If you’re interested in becoming a nurse, you have three degree paths to consider: a Bachelor of Science in Nursing (BSN), an Associates Degree in Nursing (ADN), or a Nursing Diploma/Certificate. Typically awarded by hospital-based nursing schools, a nursing diploma or certificate prepares graduates to take the NCLEX-RN exam, which is mandatory in order to become a nurse in the United States. Once you’ve passed the NCLEX-RN exam, you can apply for state licensure as a registered nurse (RN), and work as an RN in any of the fifty states.
At one point, all nurses in the United States were diploma-prepared and studied in hospital-based nursing schools. Although hospital-based nursing schools aren’t as popular as they were in the past, many still exist today. While some require that non-nursing prerequisite courses, such as mathematics and general education, be completed at another school prior to admission, other schools are self-contained and offer everything a student needs in order to get a nursing diploma or certificate.
Traditionally, diploma nurses attend classes and hands-on training at nursing schools associated with hospitals or medical facilities rather than traditional colleges. They would attend classes five days a week, for an average of three years. Currently, these types of programs are offered in their traditional form and, in some cases, some (or all) of the classes are offered online. Although online nursing diplomas are rare, students may find that the flexible schedule allows them to continue to work as they earn their nursing diploma or certificate.
After the Nursing Program
After earning your nursing diploma, you are able to take the NCLE-RN exam, which is mandatory to qualify for entry-level RN positions at hospitals, clinics and doctor’s offices. You also have the opportunity to continue your education with a Bachelor of Science in Nursing or other bachelor’s degree.

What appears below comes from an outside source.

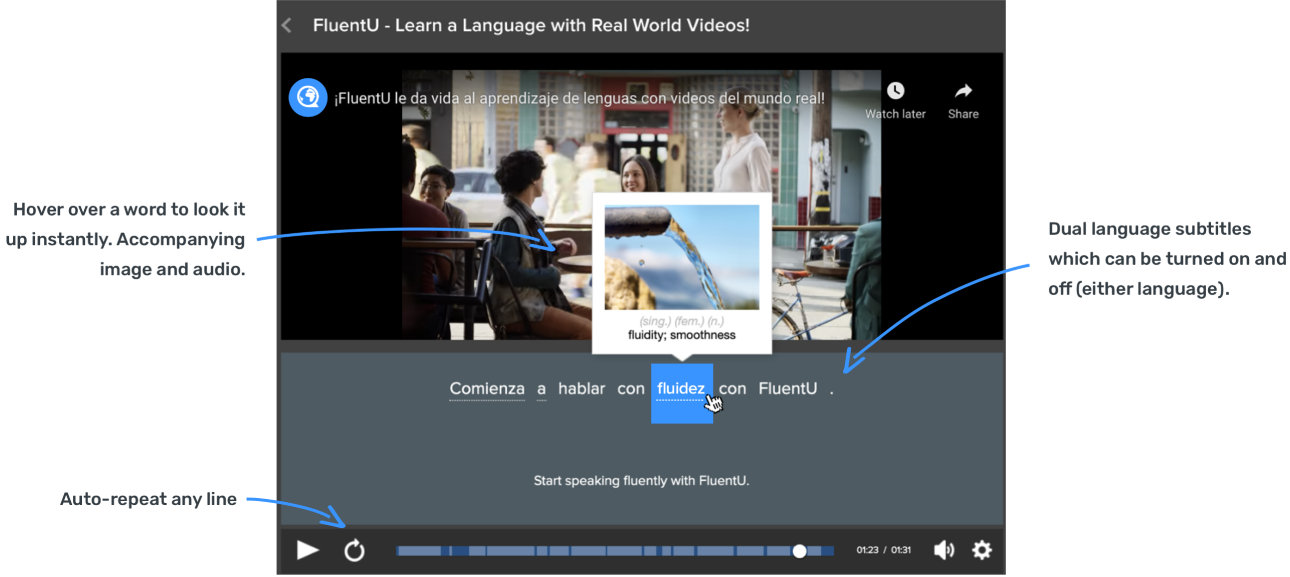Click the Share arrow icon
The image size is (1290, 577).
tap(963, 91)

In the past, diploma programs were the standard way to enter the nursing field. However, with the rise of the Associates Degree in Nursing (ADN), there has been a significant decrease in “diploma nurses.” Most employers are likely to prefer applicants with an ADN degree over a diploma, which is why nursing diplomas could become obsolete.

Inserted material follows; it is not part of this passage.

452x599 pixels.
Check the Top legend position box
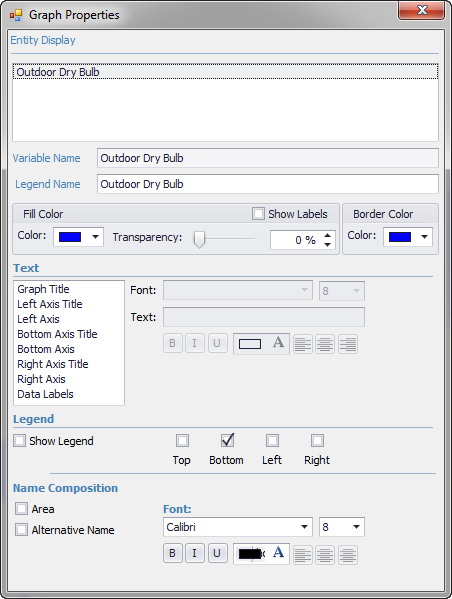(182, 440)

As with other careers in the healthcare field, the future of nursing is bright. According to the U.S. Bureau of Labor Statistics (BLS), the employment of registered nurses is expected to grow at a rate of 22 percent until 2018; higher than the growth rate of the average career. As medical technology continues to improve and outpatient services continue to increase in popularity, the demand for nurses is expected to grow.